The North Park Neighbourhood Association is calling on the province to turn the Save-On-Foods Memorial Centre back into a temporary emergency shelter.
Over the summer, the province – along with local groups like the Portland Hotel Society – supported around 50 people in the arena.
The group has been calling for the move since September, when the facility started winding down. With the WHL put on hold again due to the pandemic, the facility is sitting empty.
“They will get paid for a building that is sitting empty, we will serve our most marginalized, and we will help a neighbourhood that has just really been burdened,” said Allison Ashcroft of the Association.
Central park just next door has been filled with campers for months.

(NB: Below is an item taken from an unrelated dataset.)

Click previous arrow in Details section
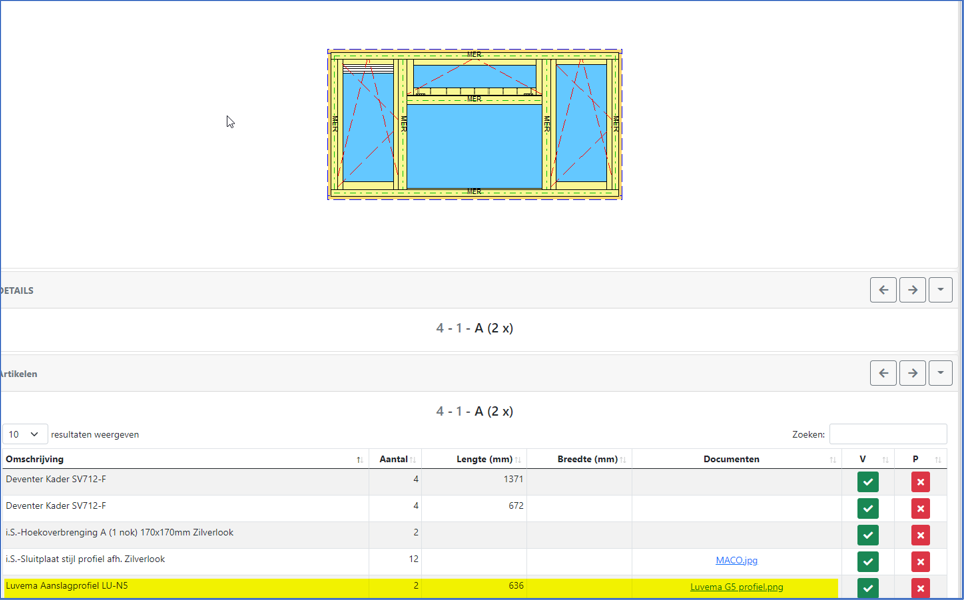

Some residents in the area say they don’t feel safe and that the encampment does not have proper supports or services, while suggesting that the arena could provide relief.
Ashcroft says she and others also feel the facility, along with places like Royal Athletic Park, are not being used to support the public and the crisis.
“When there were 50 people in this building there were no complaints, there was no disruption to the nearby neighbours,” she said.
“According to some of the service providers, it was a really good setup for those living inside.”
The Greater Victoria Coalition to End Homelessness says the model was a big success.
“It was extremely successful from the standpoint of the folks who were able to move out of the encampments, and into an indoor location with food, showers and great supports on-site,” said Kelly Roth, Executive Director.
B.C. Housing says everyone who sheltered in the arena the first go around has found permanent housing. Now they say the infrastructure for the shelter has been removed.
The housing organization also says they cannot confirm any future plans at this time regarding the arena.
Building operator GSL Group who initially offered up the building did not respond to a request for comment.